10 maio 2024

Sessão gritos inaudíveis #07

Uma das maiores crueldades que nosso ser nos aplica é a capacidade de nos imaginarmos em cenários. Não apenas isso, mas a capacidade de nos enxergarmos dentro deles tão intrinsicamente que os vivemos enquanto eles não existem. Todas essas salas, todas essas portas, todos esses cenários, momentos imaginários tão reais quanto a dor que me enche o peito e a tristeza que me transborda o mar dos olhos. Alguns eu nunca mais vou visitar e sei disso, escolhi por não fazê-lo. Outros não consigo adentrar por razões diferentes, por medos, inseguranças, por não conseguir alcançá-los ou correspondê-los, mas principalmente por todos serem compartilhados, e isso sempre será um convite ao mesmo passo que é uma recusa. Eu só queria ser um cara bom, humilde e feliz, que encontrasse o amor, aquele tipo de amor que me faz alguém melhor e menos autodestrutivo, menos desorientado. Eu acredito nesse cenário aonde encontro o amor, aonde há duas mãos junto às minhas, onde o sorriso dessa pessoa me dá forças e podemos rir juntos, e caminhar sem medo sob o sol e nuvens brancas num céu azul.
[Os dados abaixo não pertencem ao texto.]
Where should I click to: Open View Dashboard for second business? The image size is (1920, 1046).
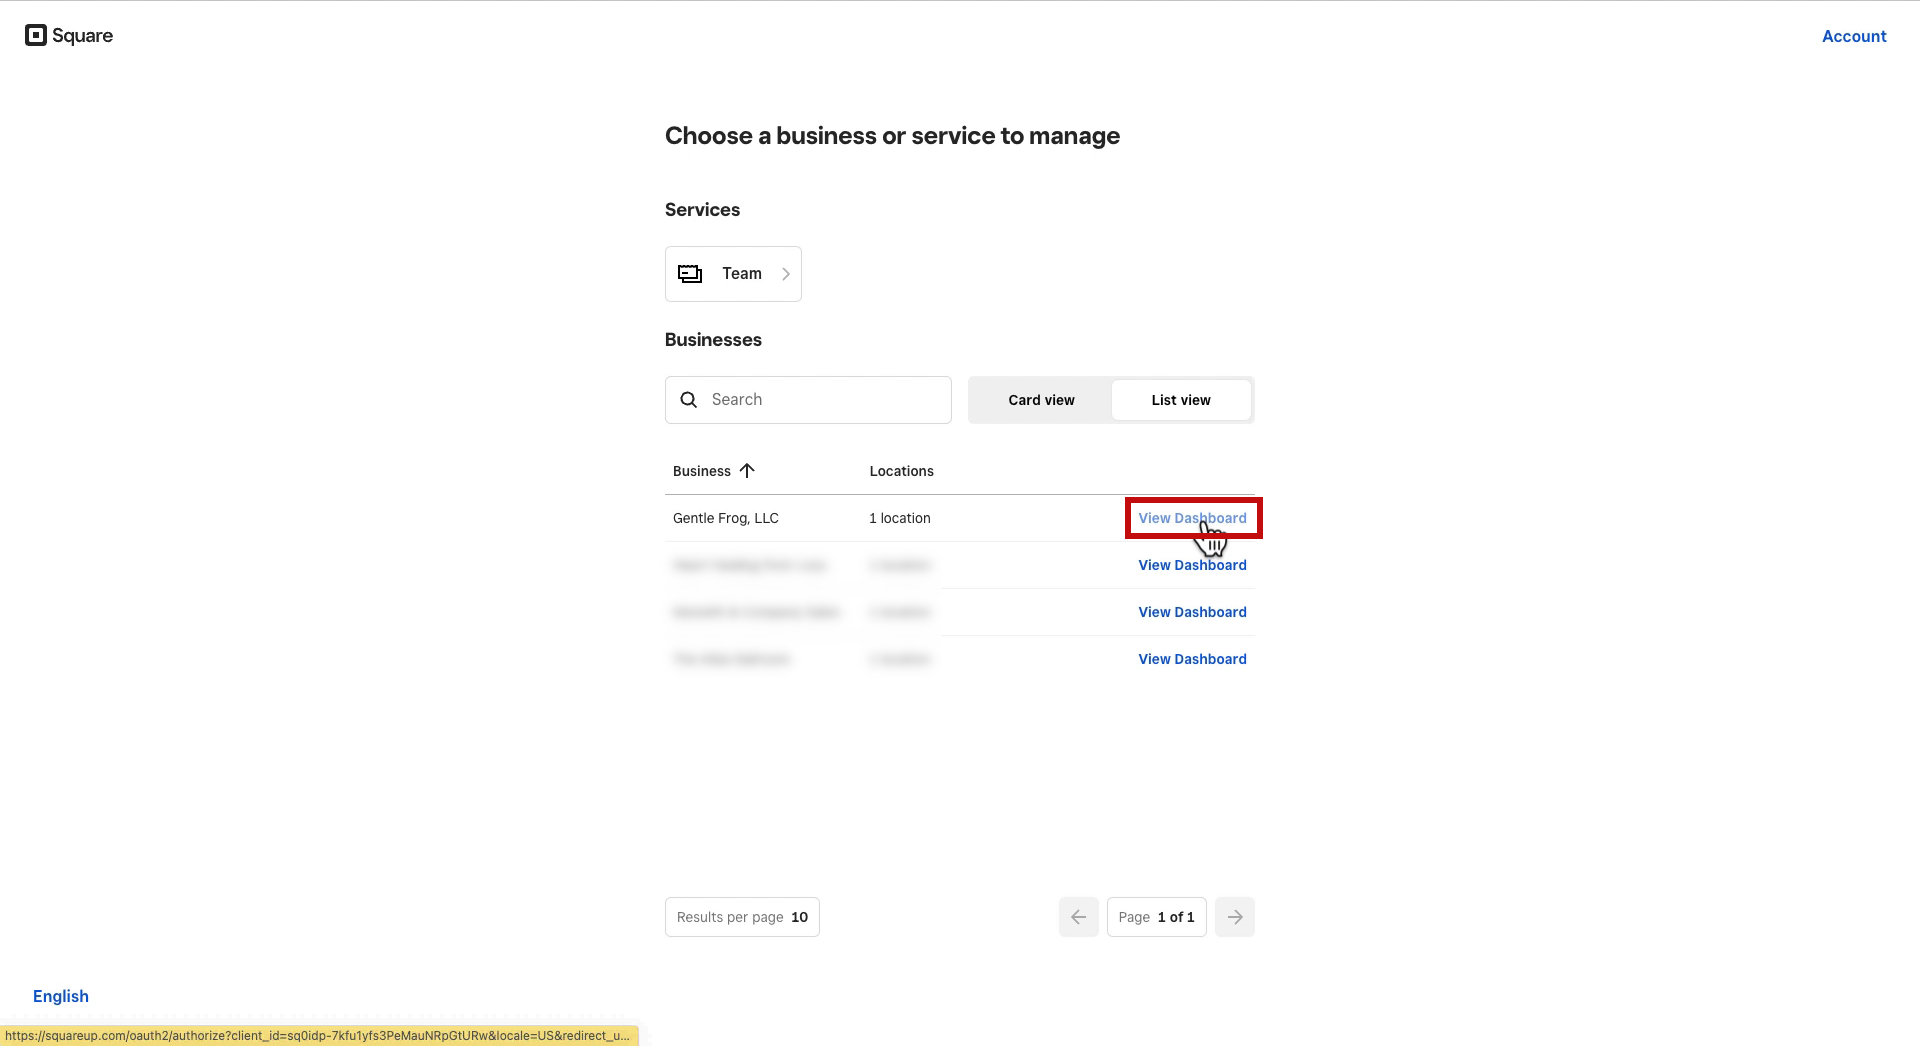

Quero viver nesse local, quero esse alguém, quero essa vida que eu acredito ser possível. Por que nunca consigo isso? Por que nunca alcanço esse lugar? Essa percepção me entristece tanto, me faz tão desesperançoso e solitário. Eu estou começando a ver esse cenário cada vez mais borrado e distante, com lágrimas de chuva e ausência do tato, com frio e desnutrido, e principalmente, sem outro alguém. Sem mais ninguém. E a cada cenário que sou incapaz de ter e viver eu sei que eles vão se esgotando. Peço desculpas a todos pelos quais passei e não verdadeiramente alcancei, aos que não consegui viver ao lado por minhas próprias fraquezas e inconsistências. Me desculpem por ter magoado cada um de vocês, por não ter conseguido encontrar esse amor, por deixar que cada um de vocês encontrasse a felicidade nos cenários de outras pessoas. Bem, ao menos vocês conseguiram. Eu acho que nasci pra ser sozinho, ou pelo menos, pra acreditar em outra coisa, ter outra natureza.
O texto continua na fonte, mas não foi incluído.